In the midst of our busy and demanding lives, it is so easy to miss out on the joy that comes from helping others. We have bills to pay, kids who are involved in sports and community activities, social and family events, and needs that require our money, time, and attention.
In my case, I have an 88-year-old father who suffers from Parkinson’s disease, and his care needs take a lot of my energy these days. While giving ourselves to these necessary and important responsibilities and activities is what we should do, there are also other opportunities, large and small, to make a meaningful difference in the lives of others. Sometimes these opportunities escape our notice or remain on the list of good intentions unfulfilled.
I have recently been reminded in numerous ways that there are so many opportunities to give back and pay it forward. I have been challenged to look beyond the urgent needs in my immediate family and respond to the needs of others who are far worse off.

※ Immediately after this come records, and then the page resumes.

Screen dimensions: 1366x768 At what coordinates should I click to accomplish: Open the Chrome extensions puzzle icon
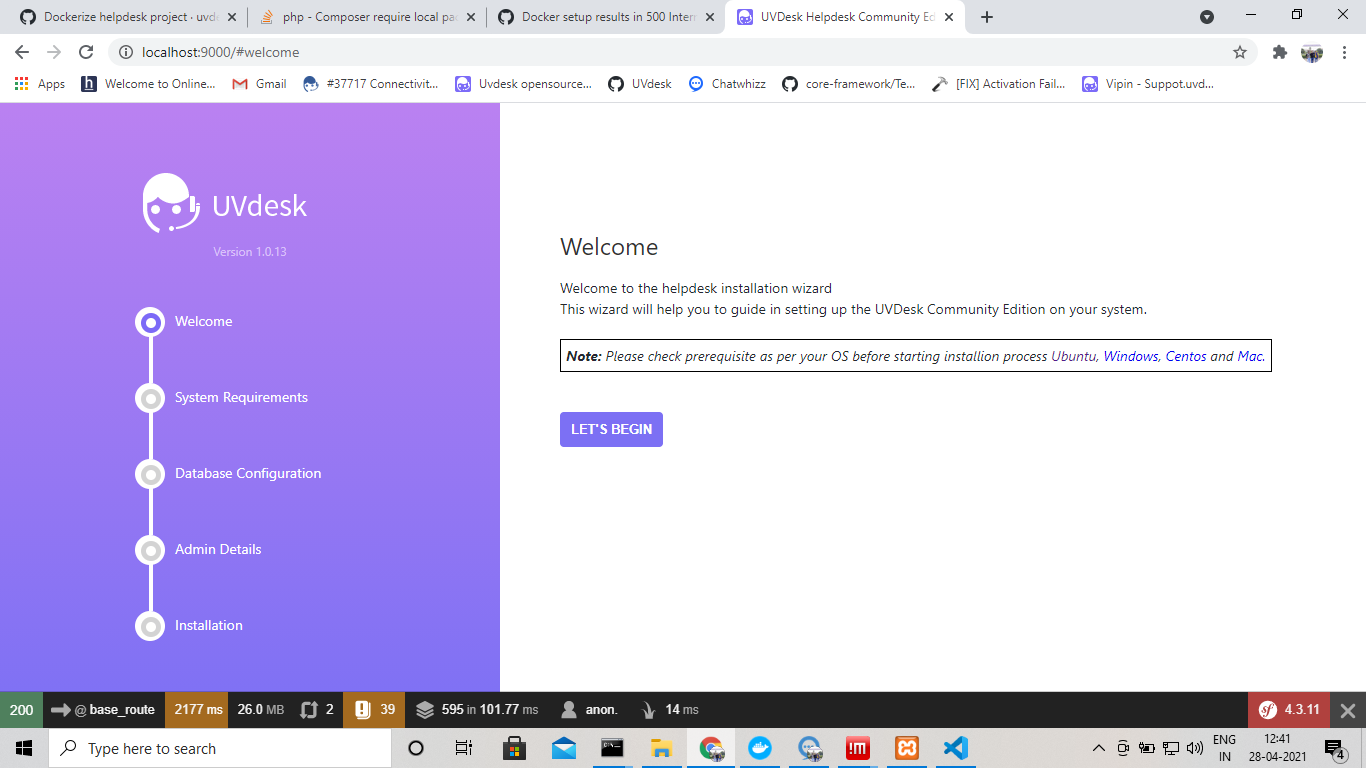click(x=1280, y=51)
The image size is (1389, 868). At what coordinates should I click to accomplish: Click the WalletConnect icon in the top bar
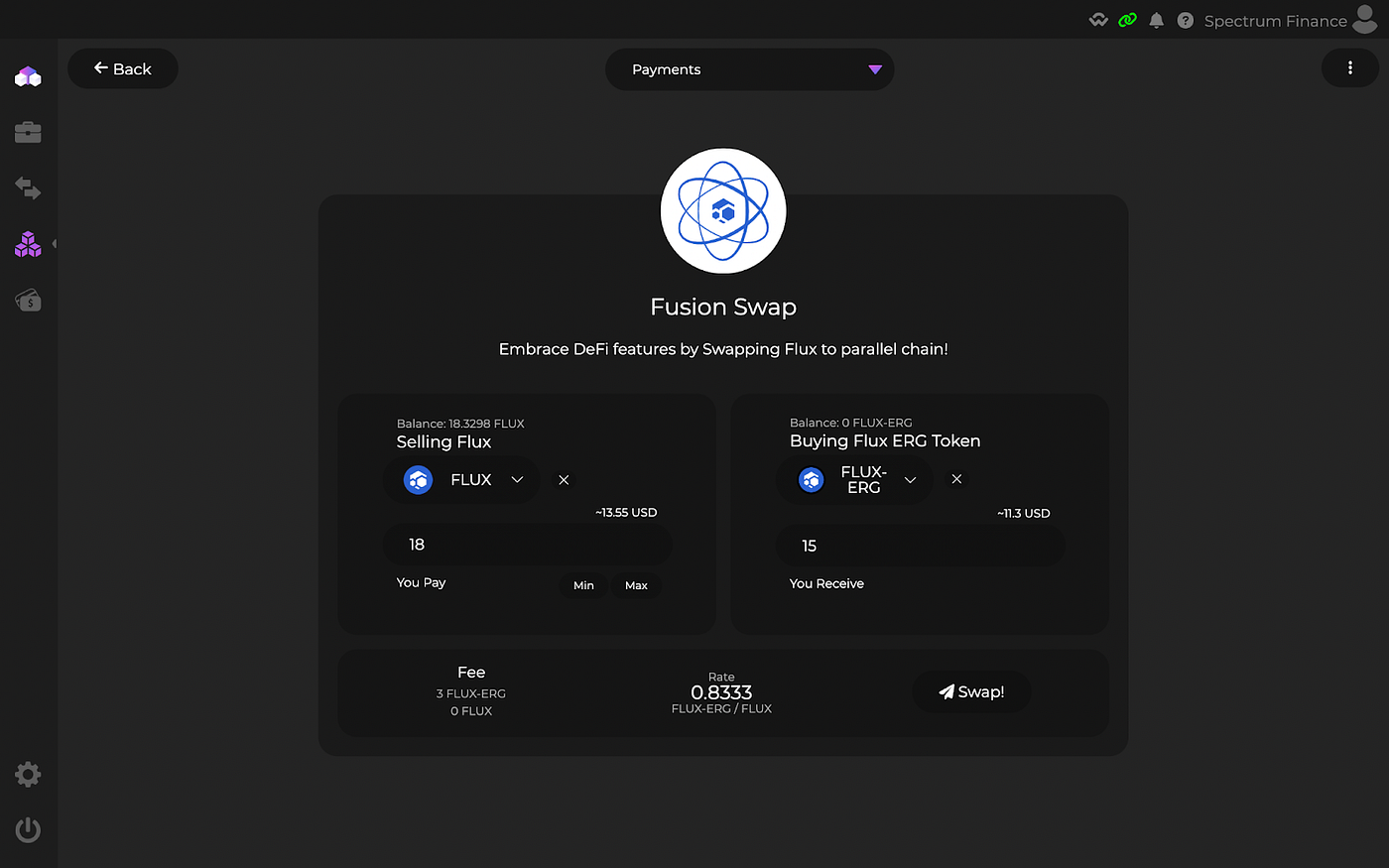point(1097,19)
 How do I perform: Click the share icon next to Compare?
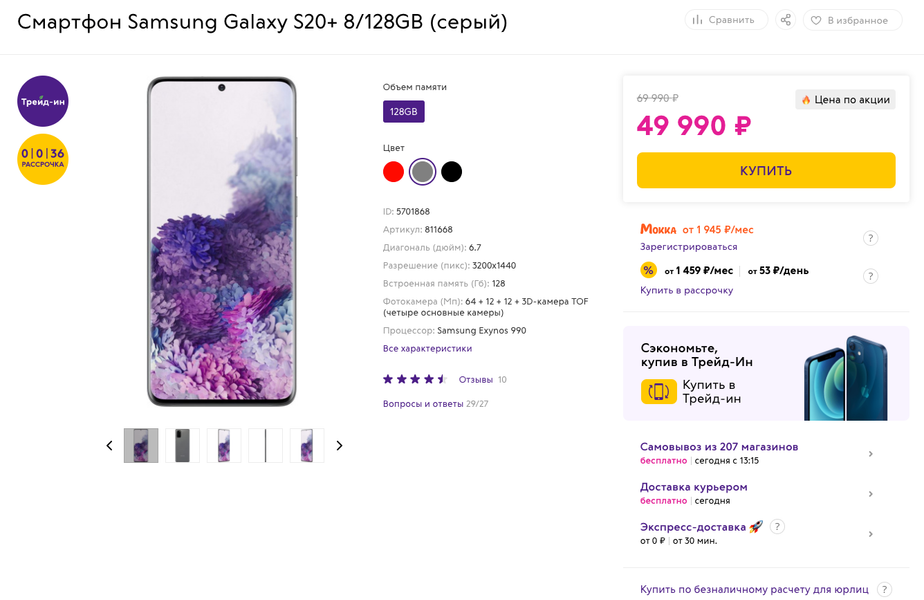(x=785, y=20)
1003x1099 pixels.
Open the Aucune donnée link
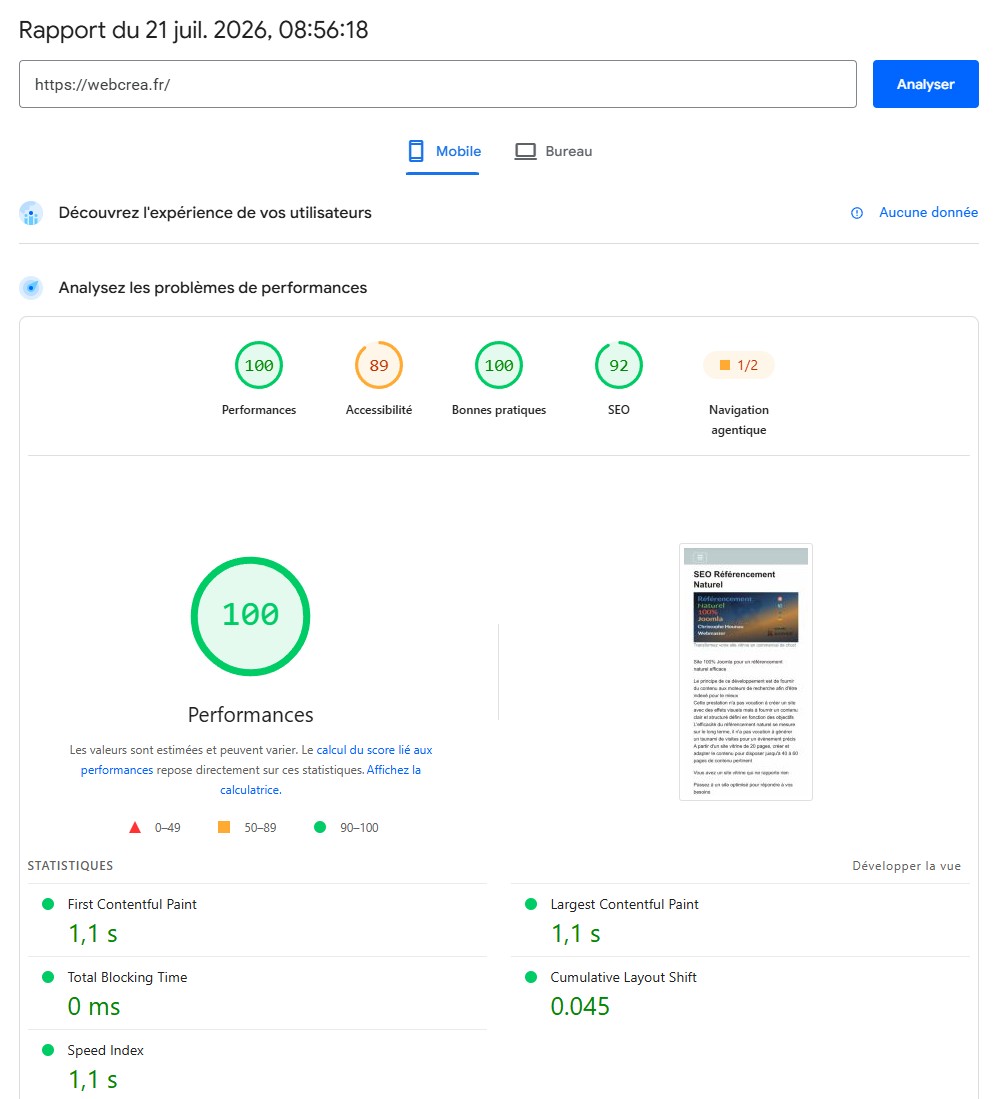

I have an aunt who lives in New York State. I have not seen her for many years, but she recently called my Dad and let him know that his brother is now in long term care with Alzheimer disease. While the government is covering his care costs, her house is now in the hands of the government to cover those costs. (In the U.S., Medicaid can make a claim against your estate to recover funds it expended on your behalf.)
My aunt’s plight caused us to pause and be grateful for the healthcare that is available to us in Canada. Her situation also pushed us to action. We are now working on ways to help her, and finding joy in doing so.
I also have an acquaintance who is a highly qualified academic, but he is struggling to find enough work to house and feed his family. I recently met with him to discuss his situation and see if there was some help that I could provide. The academic work he is able to get is precarious and inadequate. While he is making every effort outside of academics to supplement his income with other employment, opportunities are few and far between.
His experience is not unique. Many well-qualified people are finding it tough to get full-time work that meets their basic needs. It is tough out there! Just as others helped me when I was in a similar situation 25 years ago, I am now giving back and paying it forward by doing what I can to support him in his efforts to find additional employment. I hope that those efforts will be successful, and he will find employment that meets his needs and enables him to flourish.
I share these stories to encourage all of us to see and respond to the needs of others around us. Perhaps you have a neighbour who is unemployed or underemployed. Is there a way that you can help that person? All of us have something that we can offer in the way of support and encouragement. And the joy that comes from giving back and paying it forward is beyond measure.
At CLAC, we strive to provide our members with better opportunities to work, grow, and fulfill their ambitions. These days that is a tall task and a challenging goal. But is one that we are determined to achieve.